→ **PROBLEM REQUIREMENTS**: Could you reproduce, word for word, everything below from the line containing "Image resolution: width=1370" down to the line containing "Task: Sort by Cost per result arrows icon", with both of those lines included and no others?

→ **INFORMATION SHOWN**:
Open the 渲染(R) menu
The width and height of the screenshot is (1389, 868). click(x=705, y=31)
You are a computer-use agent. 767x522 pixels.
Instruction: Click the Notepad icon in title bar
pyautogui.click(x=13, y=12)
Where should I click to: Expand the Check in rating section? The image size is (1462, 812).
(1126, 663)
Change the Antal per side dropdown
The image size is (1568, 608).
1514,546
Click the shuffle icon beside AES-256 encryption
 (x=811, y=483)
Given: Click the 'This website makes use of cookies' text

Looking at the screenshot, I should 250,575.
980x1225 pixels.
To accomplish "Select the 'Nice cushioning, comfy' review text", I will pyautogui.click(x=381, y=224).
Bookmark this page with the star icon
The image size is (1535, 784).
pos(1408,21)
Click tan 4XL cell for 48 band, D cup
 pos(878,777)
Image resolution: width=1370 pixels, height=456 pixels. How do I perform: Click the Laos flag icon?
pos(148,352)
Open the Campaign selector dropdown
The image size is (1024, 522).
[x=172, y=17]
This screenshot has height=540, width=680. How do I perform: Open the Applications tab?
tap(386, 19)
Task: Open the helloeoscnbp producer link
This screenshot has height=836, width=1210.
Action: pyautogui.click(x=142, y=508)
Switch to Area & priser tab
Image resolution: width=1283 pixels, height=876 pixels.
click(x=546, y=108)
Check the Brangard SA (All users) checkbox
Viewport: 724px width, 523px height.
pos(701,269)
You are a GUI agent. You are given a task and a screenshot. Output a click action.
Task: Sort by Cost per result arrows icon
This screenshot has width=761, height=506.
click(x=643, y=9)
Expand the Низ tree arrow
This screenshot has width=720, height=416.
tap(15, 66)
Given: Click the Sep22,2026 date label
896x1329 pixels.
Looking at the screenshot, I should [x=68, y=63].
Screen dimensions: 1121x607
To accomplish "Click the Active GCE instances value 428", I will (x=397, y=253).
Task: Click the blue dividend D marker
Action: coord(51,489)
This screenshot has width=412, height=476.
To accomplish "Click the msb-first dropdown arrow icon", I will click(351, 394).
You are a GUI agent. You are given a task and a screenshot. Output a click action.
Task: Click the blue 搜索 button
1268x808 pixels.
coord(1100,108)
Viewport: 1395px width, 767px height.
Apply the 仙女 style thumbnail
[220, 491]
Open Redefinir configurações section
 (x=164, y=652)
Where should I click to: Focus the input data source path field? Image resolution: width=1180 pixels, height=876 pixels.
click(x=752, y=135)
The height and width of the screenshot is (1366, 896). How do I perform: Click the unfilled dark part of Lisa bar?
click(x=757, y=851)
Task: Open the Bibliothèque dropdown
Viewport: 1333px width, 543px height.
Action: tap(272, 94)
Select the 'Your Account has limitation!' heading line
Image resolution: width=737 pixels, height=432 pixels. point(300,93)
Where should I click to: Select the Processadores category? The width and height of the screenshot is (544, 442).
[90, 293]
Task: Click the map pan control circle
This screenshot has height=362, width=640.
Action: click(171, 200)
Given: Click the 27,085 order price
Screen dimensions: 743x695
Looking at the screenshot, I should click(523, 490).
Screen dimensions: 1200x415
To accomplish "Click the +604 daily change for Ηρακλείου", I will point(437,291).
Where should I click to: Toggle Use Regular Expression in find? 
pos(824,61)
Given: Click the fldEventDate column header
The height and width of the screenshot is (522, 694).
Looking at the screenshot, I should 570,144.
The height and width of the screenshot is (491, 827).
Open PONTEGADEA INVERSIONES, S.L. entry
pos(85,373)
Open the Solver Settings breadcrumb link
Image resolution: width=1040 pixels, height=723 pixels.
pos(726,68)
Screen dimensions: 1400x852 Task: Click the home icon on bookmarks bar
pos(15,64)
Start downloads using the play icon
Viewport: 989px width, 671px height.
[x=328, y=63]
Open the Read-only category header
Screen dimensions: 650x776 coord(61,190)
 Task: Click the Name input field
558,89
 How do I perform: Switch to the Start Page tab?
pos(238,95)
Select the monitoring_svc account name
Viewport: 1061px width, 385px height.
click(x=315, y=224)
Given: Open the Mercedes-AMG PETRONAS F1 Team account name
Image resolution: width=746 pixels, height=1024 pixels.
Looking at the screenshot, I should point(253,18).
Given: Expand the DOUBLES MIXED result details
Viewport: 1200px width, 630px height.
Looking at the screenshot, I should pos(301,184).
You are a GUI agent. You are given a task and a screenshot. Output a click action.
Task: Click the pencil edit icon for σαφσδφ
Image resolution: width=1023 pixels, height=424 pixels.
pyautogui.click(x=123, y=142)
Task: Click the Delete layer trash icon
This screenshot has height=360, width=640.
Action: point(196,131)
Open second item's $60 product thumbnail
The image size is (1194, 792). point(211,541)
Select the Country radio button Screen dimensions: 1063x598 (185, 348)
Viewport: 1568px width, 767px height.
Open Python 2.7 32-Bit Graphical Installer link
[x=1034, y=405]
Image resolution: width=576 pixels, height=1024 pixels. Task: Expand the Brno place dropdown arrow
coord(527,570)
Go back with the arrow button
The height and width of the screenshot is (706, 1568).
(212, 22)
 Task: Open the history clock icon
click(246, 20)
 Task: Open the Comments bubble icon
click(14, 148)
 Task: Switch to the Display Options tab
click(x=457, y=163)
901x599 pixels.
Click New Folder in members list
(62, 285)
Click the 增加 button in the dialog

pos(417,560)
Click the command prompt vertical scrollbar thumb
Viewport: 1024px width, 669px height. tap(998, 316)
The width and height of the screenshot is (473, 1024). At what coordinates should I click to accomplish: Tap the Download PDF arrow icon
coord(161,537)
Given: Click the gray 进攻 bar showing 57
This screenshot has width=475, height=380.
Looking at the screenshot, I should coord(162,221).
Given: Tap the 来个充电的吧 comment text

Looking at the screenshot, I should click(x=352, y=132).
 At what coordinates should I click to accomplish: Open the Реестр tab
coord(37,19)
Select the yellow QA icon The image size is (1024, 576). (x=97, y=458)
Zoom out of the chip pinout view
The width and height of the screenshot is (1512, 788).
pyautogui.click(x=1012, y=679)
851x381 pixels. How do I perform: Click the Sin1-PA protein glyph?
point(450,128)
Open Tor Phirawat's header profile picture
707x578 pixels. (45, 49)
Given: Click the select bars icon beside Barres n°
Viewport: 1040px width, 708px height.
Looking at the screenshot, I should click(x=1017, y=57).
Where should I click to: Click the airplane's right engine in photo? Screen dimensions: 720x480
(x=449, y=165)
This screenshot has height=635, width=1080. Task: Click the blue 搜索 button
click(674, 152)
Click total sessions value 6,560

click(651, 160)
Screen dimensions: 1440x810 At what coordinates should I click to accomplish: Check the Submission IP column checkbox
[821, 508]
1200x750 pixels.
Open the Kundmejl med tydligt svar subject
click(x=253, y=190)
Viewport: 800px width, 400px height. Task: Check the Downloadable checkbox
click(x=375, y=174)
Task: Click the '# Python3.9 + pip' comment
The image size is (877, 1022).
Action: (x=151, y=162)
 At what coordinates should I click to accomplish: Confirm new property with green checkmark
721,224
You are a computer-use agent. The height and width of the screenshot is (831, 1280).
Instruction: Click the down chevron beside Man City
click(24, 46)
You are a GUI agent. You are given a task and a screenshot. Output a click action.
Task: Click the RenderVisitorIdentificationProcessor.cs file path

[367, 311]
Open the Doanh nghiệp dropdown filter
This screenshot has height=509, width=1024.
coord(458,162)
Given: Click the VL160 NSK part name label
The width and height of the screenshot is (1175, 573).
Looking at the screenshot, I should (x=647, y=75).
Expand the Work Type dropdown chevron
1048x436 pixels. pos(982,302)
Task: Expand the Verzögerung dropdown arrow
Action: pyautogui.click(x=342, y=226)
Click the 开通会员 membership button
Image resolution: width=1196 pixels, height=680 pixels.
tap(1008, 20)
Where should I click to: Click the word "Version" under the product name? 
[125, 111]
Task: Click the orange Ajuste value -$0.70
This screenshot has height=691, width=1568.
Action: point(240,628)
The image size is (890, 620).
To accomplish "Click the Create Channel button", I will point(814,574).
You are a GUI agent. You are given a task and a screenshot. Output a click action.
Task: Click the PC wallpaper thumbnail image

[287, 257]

→ **PROBLEM SOLUTION**:
Image resolution: width=1370 pixels, height=456 pixels. How do I perform: Click the Laos flag icon?
pos(148,352)
Open the Campaign selector dropdown
The image size is (1024, 522).
[x=172, y=17]
This screenshot has height=540, width=680. How do I perform: Open the Applications tab?
tap(386, 19)
Task: Open the helloeoscnbp producer link
This screenshot has height=836, width=1210.
Action: pyautogui.click(x=142, y=508)
Switch to Area & priser tab
Image resolution: width=1283 pixels, height=876 pixels.
click(x=546, y=108)
Check the Brangard SA (All users) checkbox
Viewport: 724px width, 523px height.
pos(701,269)
You are a GUI agent. You are given a task and a screenshot. Output a click action.
Task: Sort by Cost per result arrows icon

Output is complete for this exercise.